Bill stood in his kitchen and looked at the honey-do list that his wife had left him before going out to run a few errands around town. At the top of the list was Go through boxes in the garage.
He sighed, grabbed a cold drink from the fridge, and got to work.
After rummaging through a box and throwing out a few things he no longer wanted, Bill found one of his old journals from ten years earlier. A writing habit to capture his thoughts before bed.
Bill went into the kitchen, sat down, and flipped through the pages. He smiled as he read and was reminded about his life back when he still worked and his son was still little. He came across an entry he had made one Saturday night after Matthew, who was eight at the time, had gone to bed.
Earlier that day, the two had gone fishing.
It was Bill’s idea. He had talked it up the entire week, telling his little boy after he got home from work every day how much fun they were going to have out on the lake, catching fish that Matthew’s mom promised she would cook when they got home. As he read the entry, memories flooded back from that day — Bill had become frustrated with the outcome of the trip with Matthew.
“Didn’t catch a thing; a whole day wasted,” he had written.
Bill set the journal aside and closed his eyes. He could remember everything from that trip with Matthew. How disappointed he had been and wished he and Matthew hadn’t even left the house.

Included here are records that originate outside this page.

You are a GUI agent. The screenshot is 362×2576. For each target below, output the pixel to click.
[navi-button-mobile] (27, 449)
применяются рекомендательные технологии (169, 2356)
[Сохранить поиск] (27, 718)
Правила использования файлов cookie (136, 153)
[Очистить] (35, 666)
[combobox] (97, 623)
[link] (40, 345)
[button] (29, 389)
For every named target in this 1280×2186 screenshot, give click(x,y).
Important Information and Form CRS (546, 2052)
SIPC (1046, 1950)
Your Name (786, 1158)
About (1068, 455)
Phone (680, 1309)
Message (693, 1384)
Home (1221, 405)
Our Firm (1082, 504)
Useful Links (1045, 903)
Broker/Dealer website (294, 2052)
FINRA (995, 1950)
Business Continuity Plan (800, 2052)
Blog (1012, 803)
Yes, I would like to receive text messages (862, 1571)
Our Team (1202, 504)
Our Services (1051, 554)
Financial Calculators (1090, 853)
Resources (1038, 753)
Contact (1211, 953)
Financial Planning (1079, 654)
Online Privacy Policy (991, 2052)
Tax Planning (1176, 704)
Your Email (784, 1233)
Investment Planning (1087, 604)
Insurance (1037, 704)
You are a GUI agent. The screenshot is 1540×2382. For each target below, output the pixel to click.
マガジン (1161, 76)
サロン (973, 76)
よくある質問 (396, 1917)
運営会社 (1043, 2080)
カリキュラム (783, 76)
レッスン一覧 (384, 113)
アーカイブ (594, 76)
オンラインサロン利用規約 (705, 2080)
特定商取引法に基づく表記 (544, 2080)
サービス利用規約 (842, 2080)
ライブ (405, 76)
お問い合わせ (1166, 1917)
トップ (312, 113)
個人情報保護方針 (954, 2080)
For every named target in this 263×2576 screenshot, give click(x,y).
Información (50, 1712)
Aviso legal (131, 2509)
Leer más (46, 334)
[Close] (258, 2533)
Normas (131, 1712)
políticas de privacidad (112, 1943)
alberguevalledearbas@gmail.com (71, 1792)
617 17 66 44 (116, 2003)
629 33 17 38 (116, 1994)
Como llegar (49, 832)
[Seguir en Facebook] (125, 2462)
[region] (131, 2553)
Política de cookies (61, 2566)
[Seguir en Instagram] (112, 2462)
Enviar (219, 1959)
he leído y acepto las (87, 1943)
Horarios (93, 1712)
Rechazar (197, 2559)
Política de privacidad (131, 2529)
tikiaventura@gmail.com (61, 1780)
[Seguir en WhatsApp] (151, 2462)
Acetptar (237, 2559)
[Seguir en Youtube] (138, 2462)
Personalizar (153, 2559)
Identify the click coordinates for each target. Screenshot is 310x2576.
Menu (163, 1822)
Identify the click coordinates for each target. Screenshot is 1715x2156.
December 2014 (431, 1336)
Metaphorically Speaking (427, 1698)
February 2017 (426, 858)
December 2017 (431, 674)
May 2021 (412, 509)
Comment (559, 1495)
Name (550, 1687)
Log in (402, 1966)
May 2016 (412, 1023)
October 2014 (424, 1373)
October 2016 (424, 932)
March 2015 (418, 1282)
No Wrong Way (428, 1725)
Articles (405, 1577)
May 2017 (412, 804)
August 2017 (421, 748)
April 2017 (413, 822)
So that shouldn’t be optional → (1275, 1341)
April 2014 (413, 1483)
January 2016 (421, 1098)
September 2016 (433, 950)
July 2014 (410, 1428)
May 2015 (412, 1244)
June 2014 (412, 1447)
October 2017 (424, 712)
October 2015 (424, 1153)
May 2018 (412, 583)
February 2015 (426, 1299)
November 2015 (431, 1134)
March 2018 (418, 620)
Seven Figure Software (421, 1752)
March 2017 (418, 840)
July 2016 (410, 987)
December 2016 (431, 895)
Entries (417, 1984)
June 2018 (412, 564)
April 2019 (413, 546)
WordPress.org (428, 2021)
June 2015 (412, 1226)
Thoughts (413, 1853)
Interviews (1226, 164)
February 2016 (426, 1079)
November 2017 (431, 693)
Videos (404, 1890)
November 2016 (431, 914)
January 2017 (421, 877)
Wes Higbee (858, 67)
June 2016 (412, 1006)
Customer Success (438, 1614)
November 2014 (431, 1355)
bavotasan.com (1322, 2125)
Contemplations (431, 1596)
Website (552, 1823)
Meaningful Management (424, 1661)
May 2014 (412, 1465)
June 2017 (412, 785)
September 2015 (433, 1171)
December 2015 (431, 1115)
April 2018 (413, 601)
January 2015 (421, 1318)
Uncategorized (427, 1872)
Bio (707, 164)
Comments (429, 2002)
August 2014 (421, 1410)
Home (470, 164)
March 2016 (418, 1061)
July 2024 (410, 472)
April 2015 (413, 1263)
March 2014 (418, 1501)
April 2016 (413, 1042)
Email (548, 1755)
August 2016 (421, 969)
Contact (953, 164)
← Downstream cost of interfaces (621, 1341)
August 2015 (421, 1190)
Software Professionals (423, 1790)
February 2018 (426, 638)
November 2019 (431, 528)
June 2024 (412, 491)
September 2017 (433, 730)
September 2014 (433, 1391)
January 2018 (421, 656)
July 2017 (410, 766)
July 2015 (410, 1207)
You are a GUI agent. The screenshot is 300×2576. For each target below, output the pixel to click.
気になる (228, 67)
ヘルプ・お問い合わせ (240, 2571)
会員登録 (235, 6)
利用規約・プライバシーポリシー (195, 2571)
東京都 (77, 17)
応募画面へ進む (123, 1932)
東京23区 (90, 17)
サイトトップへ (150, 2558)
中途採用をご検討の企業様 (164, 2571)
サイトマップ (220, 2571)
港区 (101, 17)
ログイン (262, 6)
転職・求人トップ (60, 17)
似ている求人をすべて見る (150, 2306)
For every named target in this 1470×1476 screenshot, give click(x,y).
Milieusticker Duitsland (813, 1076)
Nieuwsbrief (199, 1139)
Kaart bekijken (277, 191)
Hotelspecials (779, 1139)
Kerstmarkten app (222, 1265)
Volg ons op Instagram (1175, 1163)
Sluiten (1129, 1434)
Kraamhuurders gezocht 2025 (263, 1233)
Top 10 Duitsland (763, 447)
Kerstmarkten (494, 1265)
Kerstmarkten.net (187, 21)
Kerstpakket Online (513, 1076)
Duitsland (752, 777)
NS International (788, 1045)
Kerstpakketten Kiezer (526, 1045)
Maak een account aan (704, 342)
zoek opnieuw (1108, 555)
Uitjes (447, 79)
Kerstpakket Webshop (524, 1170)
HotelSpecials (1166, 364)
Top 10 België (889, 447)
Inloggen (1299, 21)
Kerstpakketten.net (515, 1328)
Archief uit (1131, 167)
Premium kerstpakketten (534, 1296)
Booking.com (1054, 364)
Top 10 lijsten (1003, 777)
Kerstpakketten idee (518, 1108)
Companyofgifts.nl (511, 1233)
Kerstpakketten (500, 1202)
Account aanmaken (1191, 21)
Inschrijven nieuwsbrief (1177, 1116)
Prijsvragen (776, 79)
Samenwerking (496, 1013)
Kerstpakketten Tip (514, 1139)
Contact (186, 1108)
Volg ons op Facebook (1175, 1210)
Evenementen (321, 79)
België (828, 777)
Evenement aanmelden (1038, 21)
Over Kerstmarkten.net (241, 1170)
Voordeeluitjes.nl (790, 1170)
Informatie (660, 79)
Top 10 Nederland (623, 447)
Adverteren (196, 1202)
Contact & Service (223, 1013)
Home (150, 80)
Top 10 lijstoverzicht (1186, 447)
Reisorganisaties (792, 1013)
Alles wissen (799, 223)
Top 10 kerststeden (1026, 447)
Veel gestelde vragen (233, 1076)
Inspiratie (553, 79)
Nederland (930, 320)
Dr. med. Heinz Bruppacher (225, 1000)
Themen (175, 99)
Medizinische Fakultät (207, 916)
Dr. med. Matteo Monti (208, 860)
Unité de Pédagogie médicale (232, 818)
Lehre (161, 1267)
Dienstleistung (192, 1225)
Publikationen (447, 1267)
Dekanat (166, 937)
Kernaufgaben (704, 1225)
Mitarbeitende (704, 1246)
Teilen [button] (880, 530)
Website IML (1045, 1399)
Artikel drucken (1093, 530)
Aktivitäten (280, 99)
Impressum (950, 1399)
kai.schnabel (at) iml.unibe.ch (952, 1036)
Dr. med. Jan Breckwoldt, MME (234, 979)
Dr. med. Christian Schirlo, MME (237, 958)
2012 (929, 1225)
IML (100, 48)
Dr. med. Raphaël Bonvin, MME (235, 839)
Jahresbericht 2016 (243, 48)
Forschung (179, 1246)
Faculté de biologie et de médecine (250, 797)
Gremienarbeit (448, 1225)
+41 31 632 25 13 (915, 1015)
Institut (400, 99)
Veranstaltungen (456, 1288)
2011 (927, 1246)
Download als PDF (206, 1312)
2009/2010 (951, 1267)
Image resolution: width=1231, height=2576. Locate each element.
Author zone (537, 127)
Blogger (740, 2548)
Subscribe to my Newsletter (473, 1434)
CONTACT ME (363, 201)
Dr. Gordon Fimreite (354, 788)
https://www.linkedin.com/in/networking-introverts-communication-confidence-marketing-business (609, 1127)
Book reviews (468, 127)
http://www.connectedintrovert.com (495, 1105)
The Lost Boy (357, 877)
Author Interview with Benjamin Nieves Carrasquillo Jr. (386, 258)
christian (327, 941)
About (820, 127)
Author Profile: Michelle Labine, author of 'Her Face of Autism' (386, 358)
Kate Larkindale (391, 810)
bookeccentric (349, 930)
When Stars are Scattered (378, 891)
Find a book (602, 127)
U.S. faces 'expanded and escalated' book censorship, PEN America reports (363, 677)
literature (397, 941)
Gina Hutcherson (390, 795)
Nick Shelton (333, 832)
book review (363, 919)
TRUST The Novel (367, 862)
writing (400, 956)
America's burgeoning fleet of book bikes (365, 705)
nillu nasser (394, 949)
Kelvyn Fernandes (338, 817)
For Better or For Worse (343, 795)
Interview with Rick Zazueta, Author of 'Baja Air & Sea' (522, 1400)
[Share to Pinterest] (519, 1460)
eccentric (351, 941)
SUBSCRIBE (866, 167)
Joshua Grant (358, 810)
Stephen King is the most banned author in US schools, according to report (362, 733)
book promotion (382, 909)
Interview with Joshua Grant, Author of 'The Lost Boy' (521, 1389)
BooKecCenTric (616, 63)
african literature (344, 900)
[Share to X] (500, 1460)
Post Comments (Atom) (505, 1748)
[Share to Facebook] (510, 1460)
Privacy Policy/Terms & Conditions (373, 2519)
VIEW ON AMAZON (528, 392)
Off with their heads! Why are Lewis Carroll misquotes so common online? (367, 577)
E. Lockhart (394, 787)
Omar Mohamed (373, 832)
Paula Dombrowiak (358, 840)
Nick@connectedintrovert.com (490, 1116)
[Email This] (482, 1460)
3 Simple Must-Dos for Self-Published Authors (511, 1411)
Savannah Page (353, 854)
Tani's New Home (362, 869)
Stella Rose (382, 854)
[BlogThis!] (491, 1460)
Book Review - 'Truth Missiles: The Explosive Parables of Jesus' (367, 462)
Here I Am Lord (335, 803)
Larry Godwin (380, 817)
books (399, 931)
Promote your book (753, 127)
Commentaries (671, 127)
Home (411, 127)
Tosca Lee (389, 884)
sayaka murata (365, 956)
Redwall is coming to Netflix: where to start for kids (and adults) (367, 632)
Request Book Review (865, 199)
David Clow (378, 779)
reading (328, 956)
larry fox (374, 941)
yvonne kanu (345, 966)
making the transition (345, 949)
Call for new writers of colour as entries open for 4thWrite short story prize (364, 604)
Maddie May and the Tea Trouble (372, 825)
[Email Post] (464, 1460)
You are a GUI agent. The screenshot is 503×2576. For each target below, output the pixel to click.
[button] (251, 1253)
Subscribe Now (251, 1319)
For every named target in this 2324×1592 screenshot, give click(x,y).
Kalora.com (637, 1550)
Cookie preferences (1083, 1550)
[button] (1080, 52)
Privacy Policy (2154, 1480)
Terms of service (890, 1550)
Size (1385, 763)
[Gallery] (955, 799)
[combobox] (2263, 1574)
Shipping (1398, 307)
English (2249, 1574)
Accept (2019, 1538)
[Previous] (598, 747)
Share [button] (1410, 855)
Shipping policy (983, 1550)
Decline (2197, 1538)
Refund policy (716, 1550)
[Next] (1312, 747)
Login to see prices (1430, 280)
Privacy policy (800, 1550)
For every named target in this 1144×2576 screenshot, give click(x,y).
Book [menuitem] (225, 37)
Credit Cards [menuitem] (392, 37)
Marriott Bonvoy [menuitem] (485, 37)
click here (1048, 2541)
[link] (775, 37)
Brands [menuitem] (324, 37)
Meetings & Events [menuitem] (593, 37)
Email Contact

Then he thought of something; Matthew, who was now eighteen and had just left for college — wanting to be like his dad, he had also started keeping a journal around that same time.
Bill stood, walked upstairs, and entered his son’s old room. When he got to Matthew’s bookshelf, he crouched and started looking through the many journals that his son had kept over the years.
A few minutes later, Bill finally found what he was looking for.
He wiped the dust off the ten-year-old journal before removing the elastic string that held it closed. The letters were large and hard-pressed into the page by a little kid wanting to spell every single word correctly. Bill cautiously flipped through the pages to see if his son had written an entry on the date of the fishing trip.
He found it.
Bill expected to read about how disappointed Matthew had been with the trip. How it had been a total waste. Bill set a finger on the page and dragged it underneath his son’s entry as he read it.
“Spent the whole day with my Dad; greatest day of my life.”
How we see the world isn’t how our kids see the world.
And our children’s memories can be far different — and much better — than our own.
Dads, don’t worry too much about how you spend time with your kids. Just spend time with them.
Because time spent with a child is never wasted.